To be a Vedic farmer means to be the centrepiece of Nature, and by making deep connections with it, to draw its intelligence and resources into the farmer’s own intelligence, into his own patterns of thinking, living, and farming. By doing so, he brings out new knowledge from the unfathomable mind of Nature—knowledge that may have been forgotten for centuries, knowledge that is essential for man’s true well-being, prosperity, and happiness.
To be a Vedic farmer means that the farmer’s intentions and the intentions of Nature are the same. The Vedic farmer becomes part of Nature’s creative process, and enjoys the exhilaration, joy, and intense connection to truth, that this evokes.
To be a Vedic farmer means to deeply understand the relationship between the quality of food the farmer creates and its effect on the mind and health of his family and society. A Vedic farmer does everything in their power to create Vedic food—food that is pure, fully ripened, fresh, and grown in accord with all the Laws of Nature.

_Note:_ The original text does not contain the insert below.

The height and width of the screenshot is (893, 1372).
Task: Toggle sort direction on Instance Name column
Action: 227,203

But to be a Vedic farmer, we have to change, and that change has to come from within ourselves. Actually, it comes naturally and effortlessly from the practice of the Transcendental Meditation® and TM-Sidhi programme. And when these practices open our awareness to new possibilities, there has to be a willingness, an openness to perceive and to interact with Nature in a new way. We have to learn to agree with the intelligence of Nature. We have to transcend our limited intellectual, emotional, and perceptual frameworks. We have to change these frameworks from separation to intimacy. We have to stop only dissecting and diagnosing, and start appreciating and living with Nature. We have to stop manipulating, and start cooperating. We have to adopt Nature’s holistic intelligence, and surrender our limited, fragmented intelligence. We have to create coherence rather than disharmony.

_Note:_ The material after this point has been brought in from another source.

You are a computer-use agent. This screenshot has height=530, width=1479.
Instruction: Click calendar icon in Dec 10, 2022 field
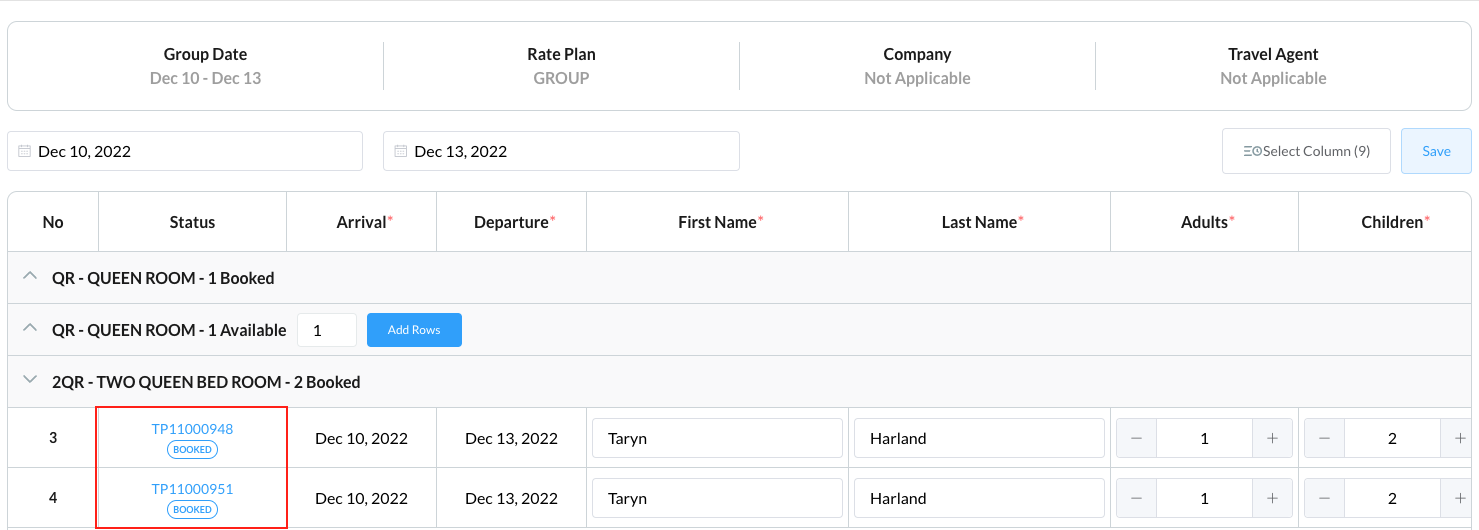tap(25, 151)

For the Vedic farmer, Vedic Agriculture is both holistic and specific. It is specific to the needs of the farmer and his profession, and it is holistic in its benefit to the natural environment, to society, the nation, and the world as a whole. The Vedic farmer has a real vision of what life can be like, a real vision of wholeness, of fullness. For the Vedic farmer, agriculture is the supreme profession, the supreme contribution that any one could make to themselves and their society.
There is no system of agriculture more practical than Vedic Agriculture; there is no system that makes the profession of agriculture more successful with less effort—more successful in terms of the quality of food that is produced, more successful in terms of the fulfilment that the farmers, as individuals, gain from their profession, and more successful from the perspective of society, from the health and support of Nature that results. Vedic Agriculture is a supremely protective and nourishing science of agriculture for the entire nation through its ability to create food self-sufficiency and ideal living conditions.